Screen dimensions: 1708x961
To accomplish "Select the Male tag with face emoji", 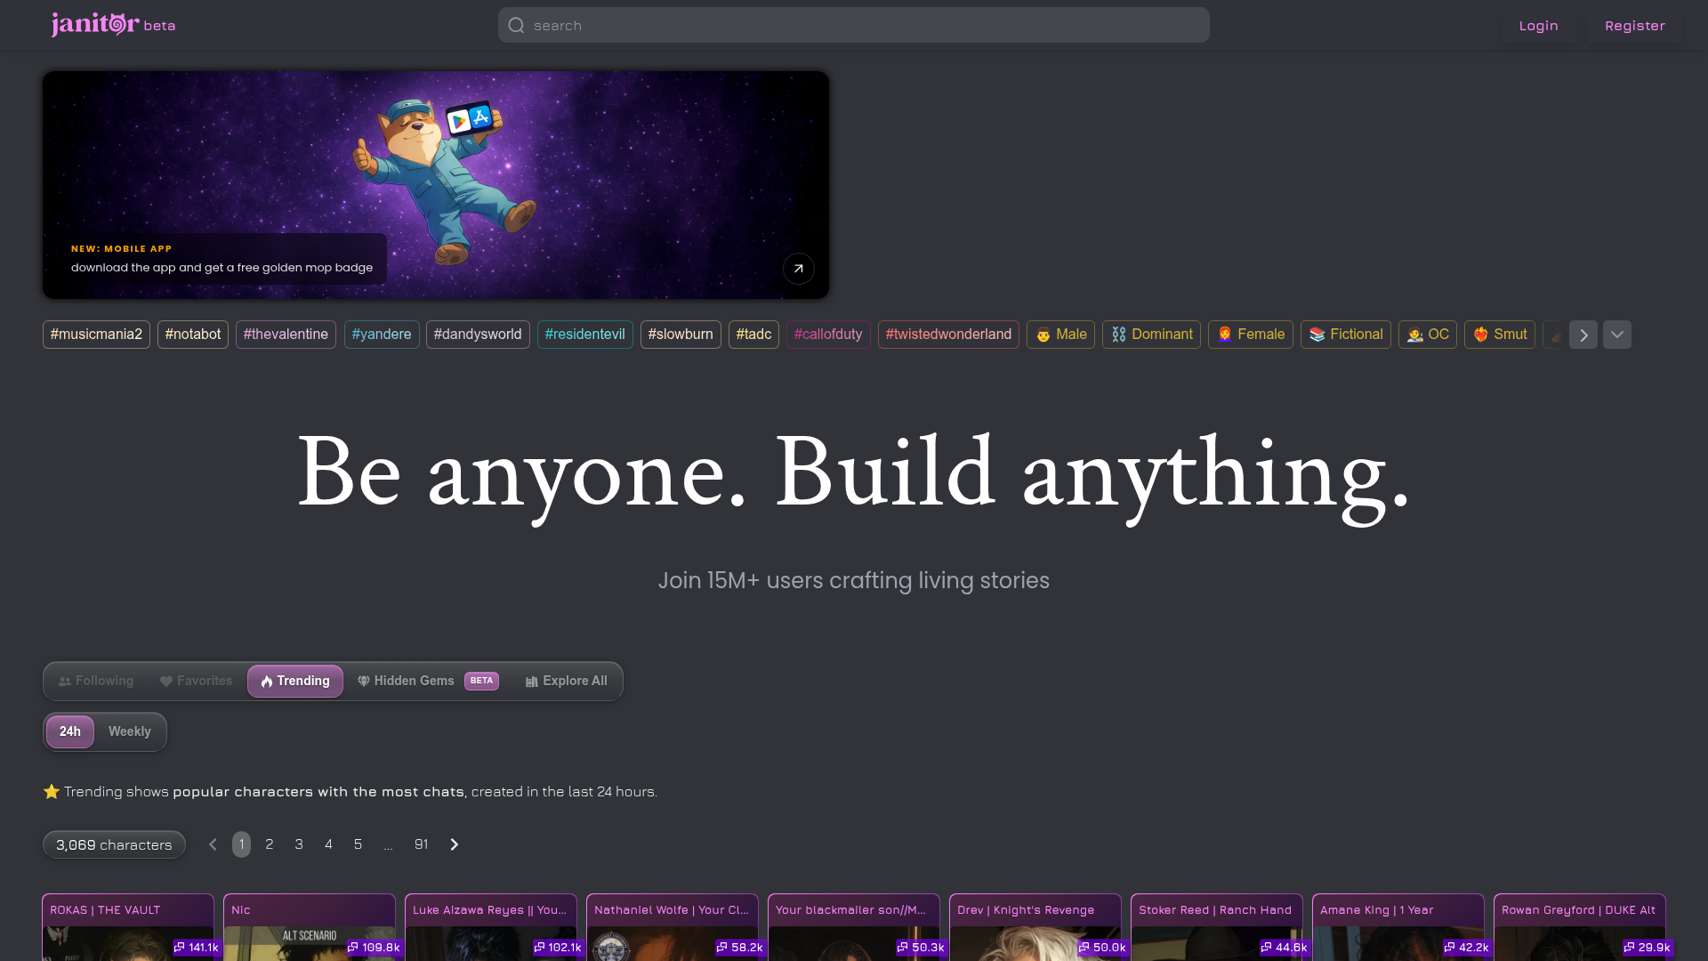I will [x=1060, y=335].
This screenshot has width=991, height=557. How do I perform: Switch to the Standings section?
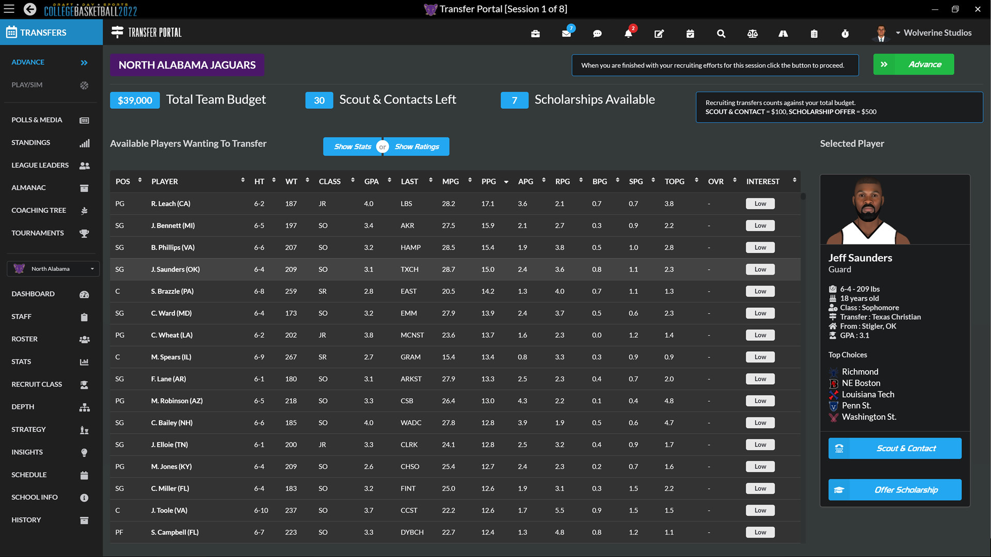pos(30,142)
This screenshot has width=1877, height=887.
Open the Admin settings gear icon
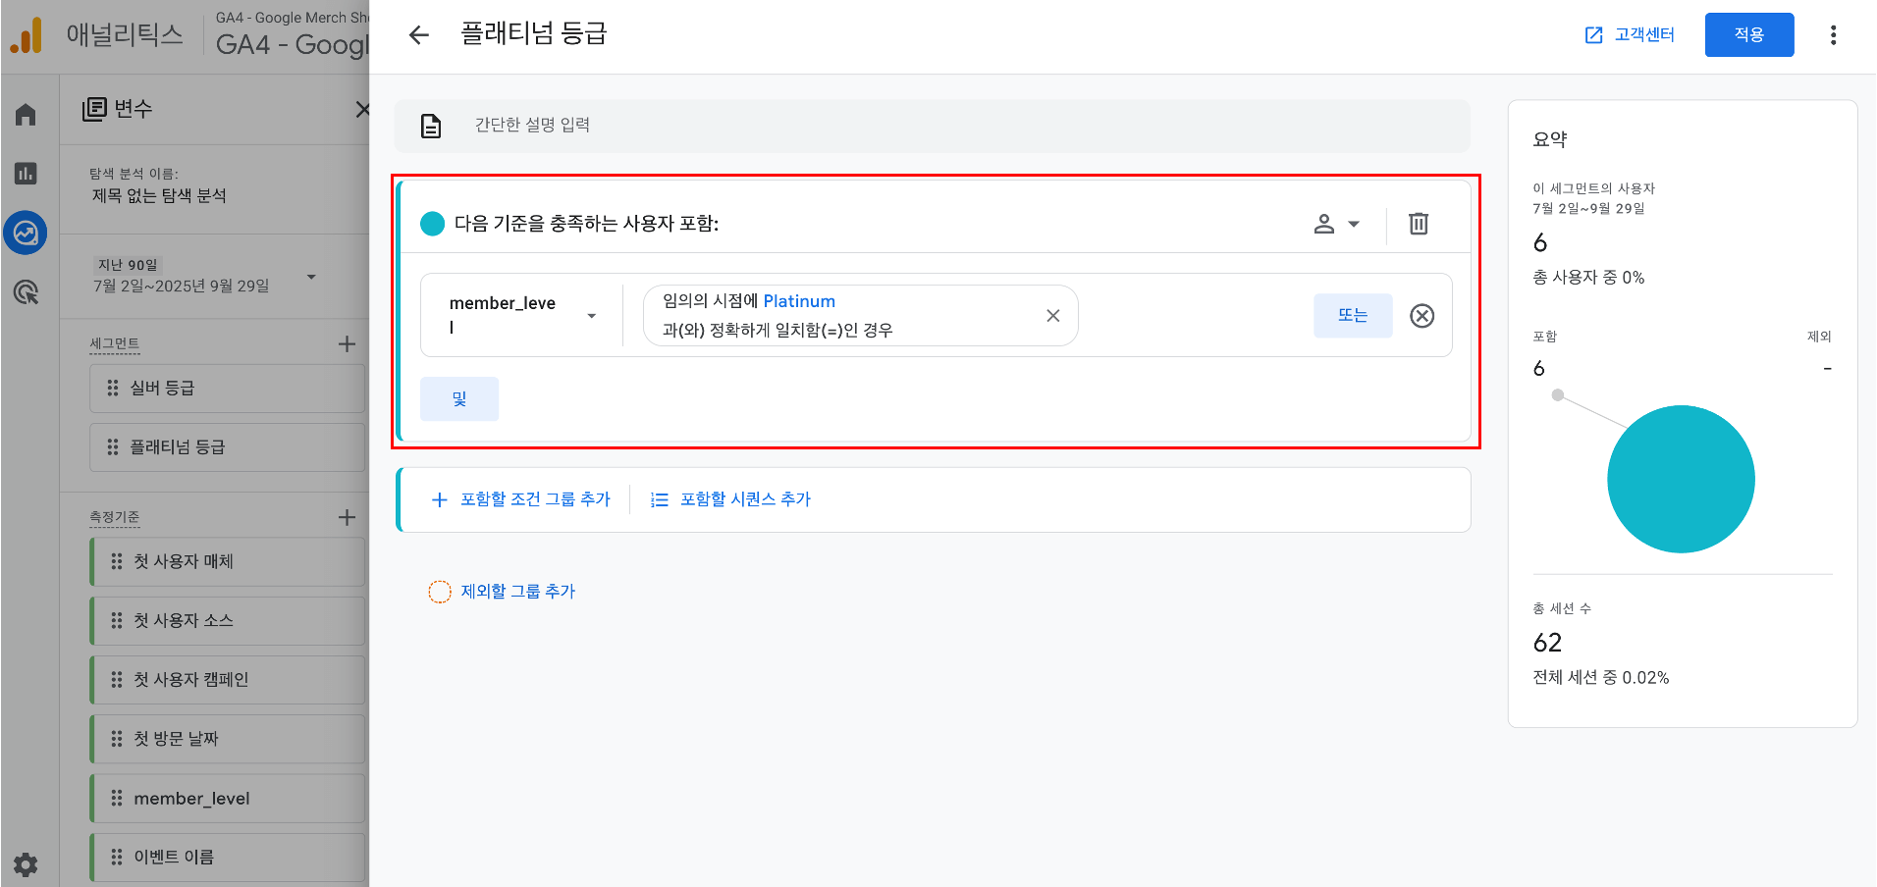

# Your objective:
Write out, word for word, the line containing "This screenshot has width=991, height=557." and each line after it to the end of the data, and nothing more. Drop the pictures.

# Answer for this exercise:
This screenshot has width=991, height=557. How do I perform: Switch to the Standings section?
pos(30,142)
This screenshot has width=1877, height=887.
Open the Admin settings gear icon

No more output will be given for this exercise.